■ **PASSAGE SHOWN**

Sure, you can sweeten Valentine’s Day with a treat from your favorite chocolatier, but because of how surprisingly easy it is to melt, temper, and mold chocolate, I like to observe the indulgent winter holiday by taking the task on myself. Homemade chocolates and hand-dipped treats are a thoughtful and inexpensive gift, and the activity itself makes a great date night project.
This beautiful, Spanish-made version from Williams-Sonoma is one of the more expensive pieces you can add to your confectionary arsenal, but its other uses make it easier to justify. Beyond chocolate work, this board is equally excellent for rolling out pie doughs as it is for serving cheese and charcuterie (not to mention the professional background it will add to all those Instagram shots you’re going to snap on it). Invest in this piece and you’ll immediately channel the true pastry professional you are meant to be.

■ **Lines of data**

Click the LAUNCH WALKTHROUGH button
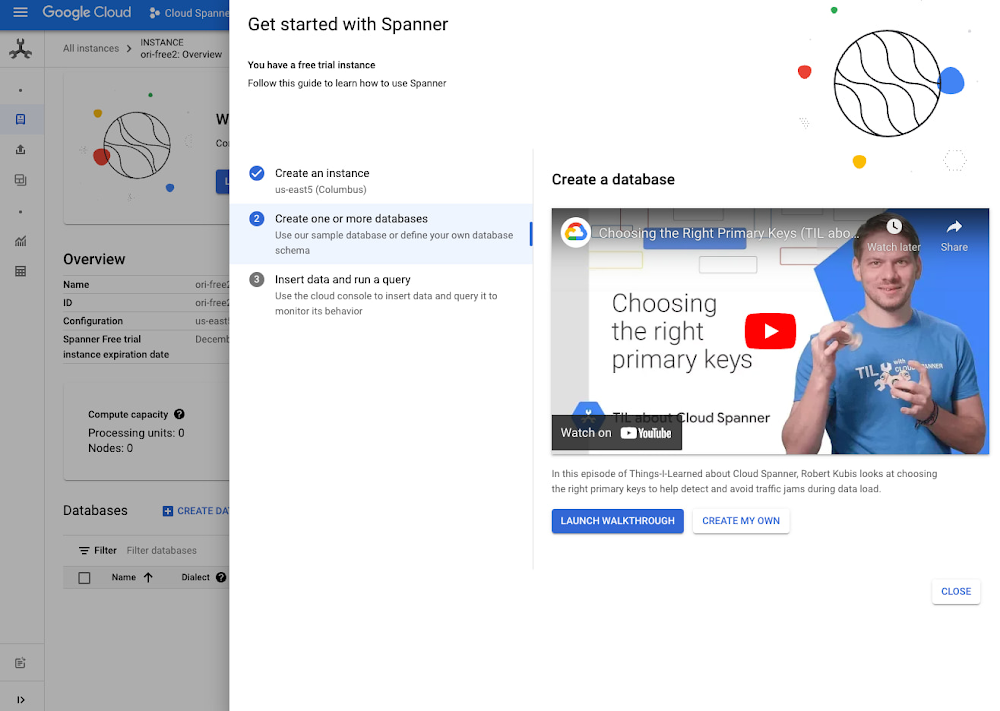The width and height of the screenshot is (1000, 711). click(617, 521)
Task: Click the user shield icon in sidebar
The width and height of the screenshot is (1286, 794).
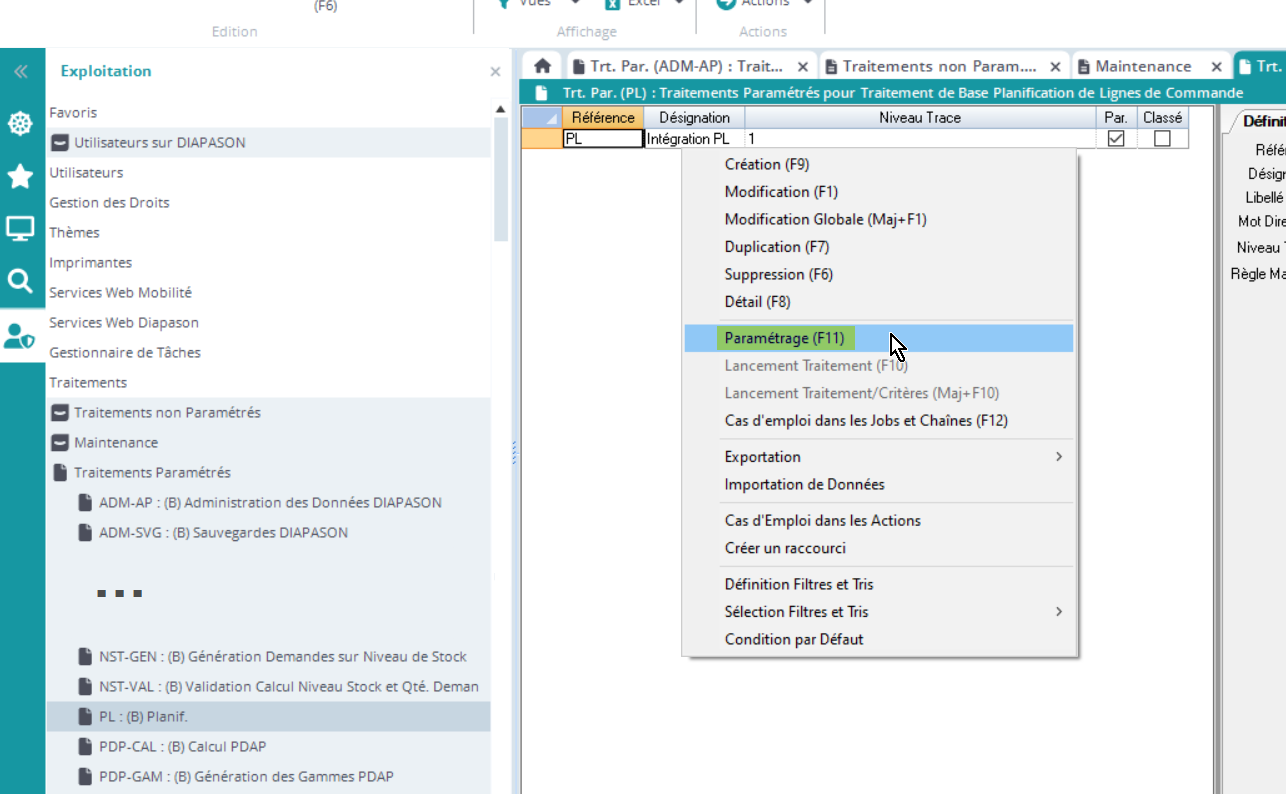Action: click(x=19, y=336)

■ **EXERCISE OBJECTIVE**
Restate the chocolate-making passage starting at the words "Sure, you can" and ending after "date night project.", substituting "candy shop" for "chocolatier". The entries are separate material from the chocolate-making passage.

■ **EXPECTED OUTPUT**
Sure, you can sweeten Valentine’s Day with a treat from your favorite candy shop, but because of how surprisingly easy it is to melt, temper, and mold chocolate, I like to observe the indulgent winter holiday by taking the task on myself. Homemade chocolates and hand-dipped treats are a thoughtful and inexpensive gift, and the activity itself makes a great date night project.